> _Dataset items_

══════════

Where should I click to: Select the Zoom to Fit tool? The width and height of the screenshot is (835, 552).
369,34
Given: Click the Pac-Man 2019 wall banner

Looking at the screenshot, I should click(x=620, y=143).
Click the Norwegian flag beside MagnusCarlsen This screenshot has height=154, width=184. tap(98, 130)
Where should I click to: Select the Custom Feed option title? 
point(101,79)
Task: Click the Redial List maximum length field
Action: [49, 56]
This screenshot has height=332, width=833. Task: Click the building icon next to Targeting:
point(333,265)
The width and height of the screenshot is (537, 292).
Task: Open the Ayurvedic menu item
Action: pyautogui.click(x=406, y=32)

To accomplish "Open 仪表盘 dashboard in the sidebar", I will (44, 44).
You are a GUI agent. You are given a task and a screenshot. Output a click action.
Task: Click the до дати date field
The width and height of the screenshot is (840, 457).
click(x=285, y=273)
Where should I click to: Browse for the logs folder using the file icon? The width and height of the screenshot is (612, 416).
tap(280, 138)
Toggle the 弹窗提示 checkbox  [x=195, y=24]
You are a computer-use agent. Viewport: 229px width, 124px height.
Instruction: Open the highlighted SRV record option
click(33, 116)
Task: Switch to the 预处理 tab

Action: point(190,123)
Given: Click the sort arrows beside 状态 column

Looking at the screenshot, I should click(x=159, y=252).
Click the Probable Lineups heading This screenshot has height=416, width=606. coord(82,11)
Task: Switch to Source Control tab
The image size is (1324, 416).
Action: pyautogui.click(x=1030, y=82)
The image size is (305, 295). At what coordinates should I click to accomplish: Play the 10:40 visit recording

══════════

> _What you need to do_
Beginning at the line with "Where should I click to: Select the Custom" and ending at the line with "Click the Probable", reproduce each line of the data above exactly, and add no other lines.

> _Answer box_
Where should I click to: Select the Custom Feed option title? 
point(101,79)
Task: Click the Redial List maximum length field
Action: [49, 56]
This screenshot has height=332, width=833. Task: Click the building icon next to Targeting:
point(333,265)
The width and height of the screenshot is (537, 292).
Task: Open the Ayurvedic menu item
Action: pyautogui.click(x=406, y=32)

To accomplish "Open 仪表盘 dashboard in the sidebar", I will (44, 44).
You are a GUI agent. You are given a task and a screenshot. Output a click action.
Task: Click the до дати date field
The width and height of the screenshot is (840, 457).
click(x=285, y=273)
Where should I click to: Browse for the logs folder using the file icon? The width and height of the screenshot is (612, 416).
tap(280, 138)
Toggle the 弹窗提示 checkbox  [x=195, y=24]
You are a computer-use agent. Viewport: 229px width, 124px height.
Instruction: Open the highlighted SRV record option
click(33, 116)
Task: Switch to the 预处理 tab

Action: point(190,123)
Given: Click the sort arrows beside 状态 column

Looking at the screenshot, I should click(x=159, y=252).
Click the Probable Lineups heading This screenshot has height=416, width=606. coord(82,11)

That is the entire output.